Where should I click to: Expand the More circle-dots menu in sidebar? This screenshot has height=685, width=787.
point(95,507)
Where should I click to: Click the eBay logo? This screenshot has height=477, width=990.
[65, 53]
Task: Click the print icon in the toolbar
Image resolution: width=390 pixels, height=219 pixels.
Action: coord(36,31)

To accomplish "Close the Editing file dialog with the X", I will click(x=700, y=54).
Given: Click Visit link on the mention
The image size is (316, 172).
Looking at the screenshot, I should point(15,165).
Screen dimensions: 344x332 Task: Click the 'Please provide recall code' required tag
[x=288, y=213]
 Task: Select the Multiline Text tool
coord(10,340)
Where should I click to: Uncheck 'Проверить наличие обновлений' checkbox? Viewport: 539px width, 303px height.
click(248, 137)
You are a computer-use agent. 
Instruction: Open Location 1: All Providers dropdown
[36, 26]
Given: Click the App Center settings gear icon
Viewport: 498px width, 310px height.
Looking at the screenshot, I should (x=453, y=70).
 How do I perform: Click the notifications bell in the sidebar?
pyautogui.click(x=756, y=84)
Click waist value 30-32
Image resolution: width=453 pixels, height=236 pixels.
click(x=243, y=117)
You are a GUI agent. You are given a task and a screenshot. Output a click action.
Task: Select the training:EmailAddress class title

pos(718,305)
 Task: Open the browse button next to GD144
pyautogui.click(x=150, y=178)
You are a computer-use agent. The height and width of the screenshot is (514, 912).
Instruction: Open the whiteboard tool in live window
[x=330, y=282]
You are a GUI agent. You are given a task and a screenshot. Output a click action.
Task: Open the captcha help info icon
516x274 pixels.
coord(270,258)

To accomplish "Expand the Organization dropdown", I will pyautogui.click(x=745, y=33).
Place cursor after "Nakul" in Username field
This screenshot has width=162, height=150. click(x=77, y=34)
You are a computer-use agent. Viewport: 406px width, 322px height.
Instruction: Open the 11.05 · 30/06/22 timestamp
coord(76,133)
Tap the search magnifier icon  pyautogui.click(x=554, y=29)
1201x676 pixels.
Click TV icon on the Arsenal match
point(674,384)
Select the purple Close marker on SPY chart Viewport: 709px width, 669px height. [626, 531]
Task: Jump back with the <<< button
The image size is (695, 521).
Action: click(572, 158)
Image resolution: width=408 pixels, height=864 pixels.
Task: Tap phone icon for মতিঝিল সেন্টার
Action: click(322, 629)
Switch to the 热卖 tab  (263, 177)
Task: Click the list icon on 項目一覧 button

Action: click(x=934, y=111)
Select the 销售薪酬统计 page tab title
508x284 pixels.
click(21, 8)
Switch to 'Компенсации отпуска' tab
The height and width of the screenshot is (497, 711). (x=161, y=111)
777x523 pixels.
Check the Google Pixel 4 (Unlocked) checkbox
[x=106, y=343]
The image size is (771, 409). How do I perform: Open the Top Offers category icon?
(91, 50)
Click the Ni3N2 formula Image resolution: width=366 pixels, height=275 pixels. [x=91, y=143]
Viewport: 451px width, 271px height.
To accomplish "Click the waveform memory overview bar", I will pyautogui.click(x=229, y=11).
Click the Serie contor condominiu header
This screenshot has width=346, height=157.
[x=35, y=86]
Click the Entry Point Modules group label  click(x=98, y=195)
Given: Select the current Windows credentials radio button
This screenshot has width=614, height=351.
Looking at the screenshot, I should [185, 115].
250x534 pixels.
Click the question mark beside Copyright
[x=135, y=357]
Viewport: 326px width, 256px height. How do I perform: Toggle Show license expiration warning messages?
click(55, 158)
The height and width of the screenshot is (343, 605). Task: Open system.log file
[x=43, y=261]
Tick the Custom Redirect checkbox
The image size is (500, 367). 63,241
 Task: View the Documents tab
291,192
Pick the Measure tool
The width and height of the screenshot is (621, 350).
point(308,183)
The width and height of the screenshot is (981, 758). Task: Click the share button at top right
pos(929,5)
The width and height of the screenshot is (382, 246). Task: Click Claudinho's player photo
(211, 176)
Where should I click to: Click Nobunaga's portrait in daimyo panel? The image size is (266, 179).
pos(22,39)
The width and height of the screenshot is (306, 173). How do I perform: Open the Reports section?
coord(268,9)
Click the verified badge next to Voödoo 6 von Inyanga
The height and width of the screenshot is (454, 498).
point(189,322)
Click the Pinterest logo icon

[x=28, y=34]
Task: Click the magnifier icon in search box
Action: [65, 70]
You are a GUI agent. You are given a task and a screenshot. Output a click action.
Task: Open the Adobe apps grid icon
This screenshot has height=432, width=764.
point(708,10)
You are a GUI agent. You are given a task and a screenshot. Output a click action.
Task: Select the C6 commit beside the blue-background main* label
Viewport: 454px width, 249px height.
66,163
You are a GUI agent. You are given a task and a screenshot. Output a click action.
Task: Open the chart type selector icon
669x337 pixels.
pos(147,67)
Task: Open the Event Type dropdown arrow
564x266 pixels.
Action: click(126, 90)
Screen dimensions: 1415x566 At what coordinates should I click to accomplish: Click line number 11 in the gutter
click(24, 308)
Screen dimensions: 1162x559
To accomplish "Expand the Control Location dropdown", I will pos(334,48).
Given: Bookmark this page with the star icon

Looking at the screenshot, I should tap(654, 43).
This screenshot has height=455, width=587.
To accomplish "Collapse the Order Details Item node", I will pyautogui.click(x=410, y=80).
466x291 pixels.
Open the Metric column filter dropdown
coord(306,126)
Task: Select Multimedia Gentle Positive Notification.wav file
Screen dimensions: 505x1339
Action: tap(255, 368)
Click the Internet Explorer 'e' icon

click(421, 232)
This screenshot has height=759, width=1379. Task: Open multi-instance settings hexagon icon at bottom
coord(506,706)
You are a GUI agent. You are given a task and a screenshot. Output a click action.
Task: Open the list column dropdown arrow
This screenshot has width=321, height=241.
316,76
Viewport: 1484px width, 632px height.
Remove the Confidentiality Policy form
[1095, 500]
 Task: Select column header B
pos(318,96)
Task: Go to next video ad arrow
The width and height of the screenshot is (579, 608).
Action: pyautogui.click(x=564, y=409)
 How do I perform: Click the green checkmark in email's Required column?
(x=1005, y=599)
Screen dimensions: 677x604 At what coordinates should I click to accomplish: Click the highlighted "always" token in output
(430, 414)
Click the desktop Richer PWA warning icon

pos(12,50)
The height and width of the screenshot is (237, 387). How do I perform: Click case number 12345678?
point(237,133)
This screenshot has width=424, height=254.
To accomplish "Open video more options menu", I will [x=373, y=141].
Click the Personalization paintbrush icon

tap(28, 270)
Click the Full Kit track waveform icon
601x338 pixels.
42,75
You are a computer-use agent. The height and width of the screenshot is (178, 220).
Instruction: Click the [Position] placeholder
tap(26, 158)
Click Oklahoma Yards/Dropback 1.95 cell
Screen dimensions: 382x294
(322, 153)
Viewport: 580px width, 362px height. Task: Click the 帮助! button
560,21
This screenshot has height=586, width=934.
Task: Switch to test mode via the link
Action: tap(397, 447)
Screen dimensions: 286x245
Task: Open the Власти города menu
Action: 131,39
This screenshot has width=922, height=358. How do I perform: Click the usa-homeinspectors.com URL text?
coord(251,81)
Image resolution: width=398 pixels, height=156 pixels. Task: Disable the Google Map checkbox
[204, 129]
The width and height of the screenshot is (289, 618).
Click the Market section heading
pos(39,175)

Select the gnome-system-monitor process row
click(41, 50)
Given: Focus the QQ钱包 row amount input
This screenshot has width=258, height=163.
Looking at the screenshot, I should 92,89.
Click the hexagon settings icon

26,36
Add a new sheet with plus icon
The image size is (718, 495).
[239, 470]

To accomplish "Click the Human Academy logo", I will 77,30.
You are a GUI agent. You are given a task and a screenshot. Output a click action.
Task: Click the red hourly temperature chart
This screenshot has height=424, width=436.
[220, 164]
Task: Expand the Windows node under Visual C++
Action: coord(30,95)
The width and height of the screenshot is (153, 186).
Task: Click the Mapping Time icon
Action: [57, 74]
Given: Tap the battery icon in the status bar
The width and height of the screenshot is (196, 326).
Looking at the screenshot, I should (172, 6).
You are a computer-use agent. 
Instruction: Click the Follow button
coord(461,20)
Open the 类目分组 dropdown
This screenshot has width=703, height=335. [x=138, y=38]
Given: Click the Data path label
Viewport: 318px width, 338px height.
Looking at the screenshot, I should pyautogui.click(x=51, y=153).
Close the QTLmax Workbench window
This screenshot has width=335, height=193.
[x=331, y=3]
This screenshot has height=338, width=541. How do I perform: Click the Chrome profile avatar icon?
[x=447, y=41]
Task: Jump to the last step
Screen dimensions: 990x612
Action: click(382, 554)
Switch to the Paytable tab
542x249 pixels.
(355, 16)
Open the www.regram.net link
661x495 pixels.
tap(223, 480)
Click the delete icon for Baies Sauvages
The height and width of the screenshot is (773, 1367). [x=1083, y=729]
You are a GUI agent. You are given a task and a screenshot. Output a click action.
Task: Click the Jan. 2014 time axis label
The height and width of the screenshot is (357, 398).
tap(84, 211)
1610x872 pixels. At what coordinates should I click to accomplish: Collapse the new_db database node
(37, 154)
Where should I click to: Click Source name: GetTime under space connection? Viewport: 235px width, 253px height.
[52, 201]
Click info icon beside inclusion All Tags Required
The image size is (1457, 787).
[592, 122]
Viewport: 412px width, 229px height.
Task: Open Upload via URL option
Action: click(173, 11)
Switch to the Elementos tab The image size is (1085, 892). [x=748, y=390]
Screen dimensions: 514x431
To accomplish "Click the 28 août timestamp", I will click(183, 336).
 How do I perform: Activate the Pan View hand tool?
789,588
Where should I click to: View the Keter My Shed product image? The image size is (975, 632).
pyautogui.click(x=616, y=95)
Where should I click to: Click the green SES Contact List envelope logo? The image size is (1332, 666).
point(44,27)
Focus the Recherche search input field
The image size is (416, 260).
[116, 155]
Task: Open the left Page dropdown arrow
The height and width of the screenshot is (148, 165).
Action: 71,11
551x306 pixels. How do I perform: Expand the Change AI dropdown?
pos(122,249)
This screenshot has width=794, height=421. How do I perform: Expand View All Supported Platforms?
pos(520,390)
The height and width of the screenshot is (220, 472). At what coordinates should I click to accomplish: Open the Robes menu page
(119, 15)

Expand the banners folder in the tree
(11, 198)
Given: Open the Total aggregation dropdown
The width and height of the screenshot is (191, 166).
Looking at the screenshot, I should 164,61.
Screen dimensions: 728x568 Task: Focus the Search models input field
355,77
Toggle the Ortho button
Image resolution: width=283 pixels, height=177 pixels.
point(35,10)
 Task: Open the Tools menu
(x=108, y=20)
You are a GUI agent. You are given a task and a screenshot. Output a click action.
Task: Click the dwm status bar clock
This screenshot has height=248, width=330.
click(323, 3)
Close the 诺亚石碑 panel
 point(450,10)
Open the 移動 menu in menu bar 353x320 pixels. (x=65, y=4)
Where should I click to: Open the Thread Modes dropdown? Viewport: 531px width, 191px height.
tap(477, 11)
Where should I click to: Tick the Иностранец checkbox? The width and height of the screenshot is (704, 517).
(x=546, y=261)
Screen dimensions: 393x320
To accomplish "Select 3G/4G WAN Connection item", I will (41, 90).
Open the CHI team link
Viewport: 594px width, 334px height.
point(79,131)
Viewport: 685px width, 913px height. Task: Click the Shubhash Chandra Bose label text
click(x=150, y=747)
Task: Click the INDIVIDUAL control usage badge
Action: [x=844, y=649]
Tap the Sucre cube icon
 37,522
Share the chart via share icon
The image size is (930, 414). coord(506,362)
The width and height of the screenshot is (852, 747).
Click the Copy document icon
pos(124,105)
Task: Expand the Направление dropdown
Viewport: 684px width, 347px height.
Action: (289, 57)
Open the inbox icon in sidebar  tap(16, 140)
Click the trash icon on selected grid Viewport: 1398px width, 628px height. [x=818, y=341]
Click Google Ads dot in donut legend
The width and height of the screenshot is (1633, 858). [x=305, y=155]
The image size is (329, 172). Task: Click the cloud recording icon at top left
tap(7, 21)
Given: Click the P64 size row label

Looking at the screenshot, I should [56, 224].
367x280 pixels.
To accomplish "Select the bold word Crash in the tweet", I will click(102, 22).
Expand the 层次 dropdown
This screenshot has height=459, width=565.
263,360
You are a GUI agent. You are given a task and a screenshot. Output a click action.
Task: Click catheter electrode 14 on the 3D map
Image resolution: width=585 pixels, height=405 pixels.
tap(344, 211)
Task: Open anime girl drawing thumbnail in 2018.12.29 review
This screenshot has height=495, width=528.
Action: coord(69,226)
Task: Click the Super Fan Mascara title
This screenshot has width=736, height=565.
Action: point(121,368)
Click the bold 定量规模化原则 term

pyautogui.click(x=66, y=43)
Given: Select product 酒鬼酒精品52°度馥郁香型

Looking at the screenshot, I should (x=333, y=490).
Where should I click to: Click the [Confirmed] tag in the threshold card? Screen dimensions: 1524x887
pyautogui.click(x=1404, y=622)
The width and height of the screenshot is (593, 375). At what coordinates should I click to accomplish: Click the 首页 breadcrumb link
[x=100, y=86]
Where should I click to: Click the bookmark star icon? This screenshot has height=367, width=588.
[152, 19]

◆ Problem statement ◆
Each line in the entries above, starting at the line with "You are a computer-use agent. Viewport: 406px" and ending at the line with "Given: Select the", is to be printed exactly, and only those lines.

◆ Answer box ◆
You are a computer-use agent. Viewport: 406px width, 322px height.
Instruction: Open the 11.05 · 30/06/22 timestamp
coord(76,133)
Tap the search magnifier icon  pyautogui.click(x=554, y=29)
1201x676 pixels.
Click TV icon on the Arsenal match
point(674,384)
Select the purple Close marker on SPY chart Viewport: 709px width, 669px height. [626, 531]
Task: Jump back with the <<< button
The image size is (695, 521).
Action: click(572, 158)
Image resolution: width=408 pixels, height=864 pixels.
Task: Tap phone icon for মতিঝিল সেন্টার
Action: click(322, 629)
Switch to the 热卖 tab  (263, 177)
Task: Click the list icon on 項目一覧 button

Action: click(x=934, y=111)
Select the 销售薪酬统计 page tab title
508x284 pixels.
click(21, 8)
Switch to 'Компенсации отпуска' tab
The height and width of the screenshot is (497, 711). (x=161, y=111)
777x523 pixels.
Check the Google Pixel 4 (Unlocked) checkbox
[x=106, y=343]
The image size is (771, 409). How do I perform: Open the Top Offers category icon?
(91, 50)
Click the Ni3N2 formula Image resolution: width=366 pixels, height=275 pixels. [x=91, y=143]
Viewport: 451px width, 271px height.
To accomplish "Click the waveform memory overview bar", I will pyautogui.click(x=229, y=11).
Click the Serie contor condominiu header
This screenshot has width=346, height=157.
[x=35, y=86]
Click the Entry Point Modules group label  click(x=98, y=195)
Given: Select the current Windows credentials radio button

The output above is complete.